I picked this book up because over on the book suggestion subreddits, Haruki Murakami’s books are constantly being recommended so I figured I’d give one a try. People are constantly praising Murakami for his beautiful prose and poignant writing, two things that I tend to enjoy so I had high hopes. Unfortunately, as you’ll see, I was pretty disappointed.
At times I felt like I must be reading a different book than everyone else: The prose was fine but really nothing special. I’ve read authors who deploy metaphors and similes that light up my mind and make me pause in admiration. Instead, most of Murakami’s writing seemed to fall into the category of “invisible” prose for me, where it flows nicely but nothing really jumps out. The overall melancholy tone was good, and there were occasional moments where the prose got a little more poetic, but even then I wasn’t particularly struck by it. I also found that a lot of the dialog didn’t quite scan for me: there were a lot of what seemed like non sequiturs, which I suspect is at least partly due to something lost in the translation from Japanese to English.

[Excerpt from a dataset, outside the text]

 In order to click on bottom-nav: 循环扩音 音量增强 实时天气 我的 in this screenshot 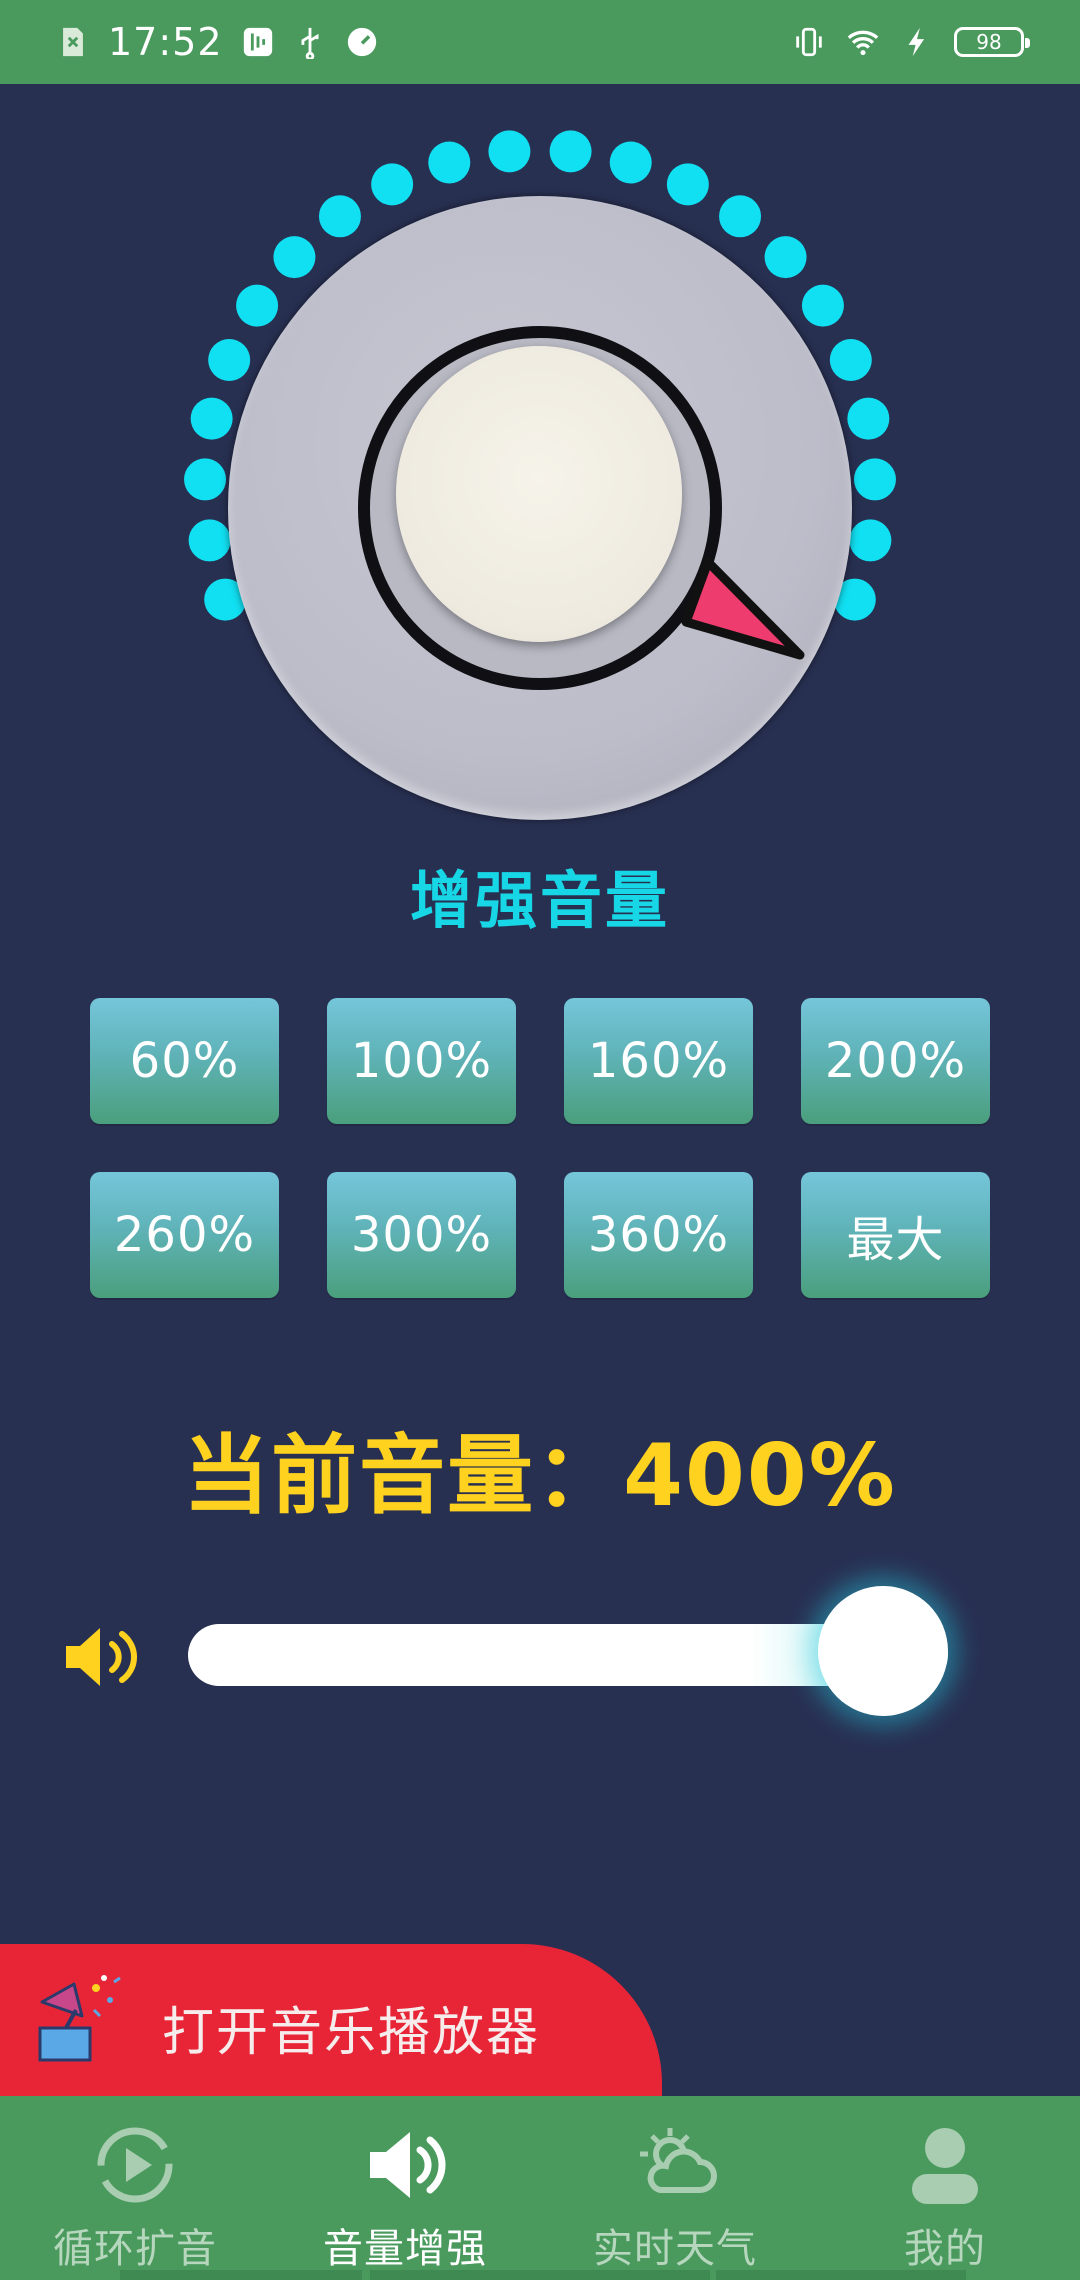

I was underwhelmed by the story and characters too. The main character is just about the most boring person I can imagine, with no real goals or motivation in life, and his primary love interest is a girl who is somehow even more boring than he is. The supporting characters are at least more interesting, but one of them (the second love interest) is an embodiment of the manic pixie dream girl trope (seriously, the description at that link could have been written specifically for her, right down to the hair dye). For some reason, despite being an incredibly boring and unremarkable guy, all the female characters in the book are in love with him and think that his every banal statement is amazing. Even the most interesting character in the book, an older woman who is at the same mental institution as the main love interest, and is a lesbian (and statutory rapist of an underaged girl – which is its own can of worms), ends up sleeping with the main character at the end of the book for no apparent reason. As for the plot, it was almost nonexistent, which is unfortunately pretty typical for a “literary” novel.
I guess I can see how a book about a young guy who mopes around aimlessly and yet for some reason has attractive women (of all ages and sexual orientations!) falling all over themselves to be with him might appeal to some readers, but I really don’t see why Murakami is such a literary darling known for gorgeous prose. Suffice it to say, I think this book just didn’t work for me. Maybe there is some aspect of it that went over my head that I’m not appreciating, but whatever the reason, it just didn’t connect.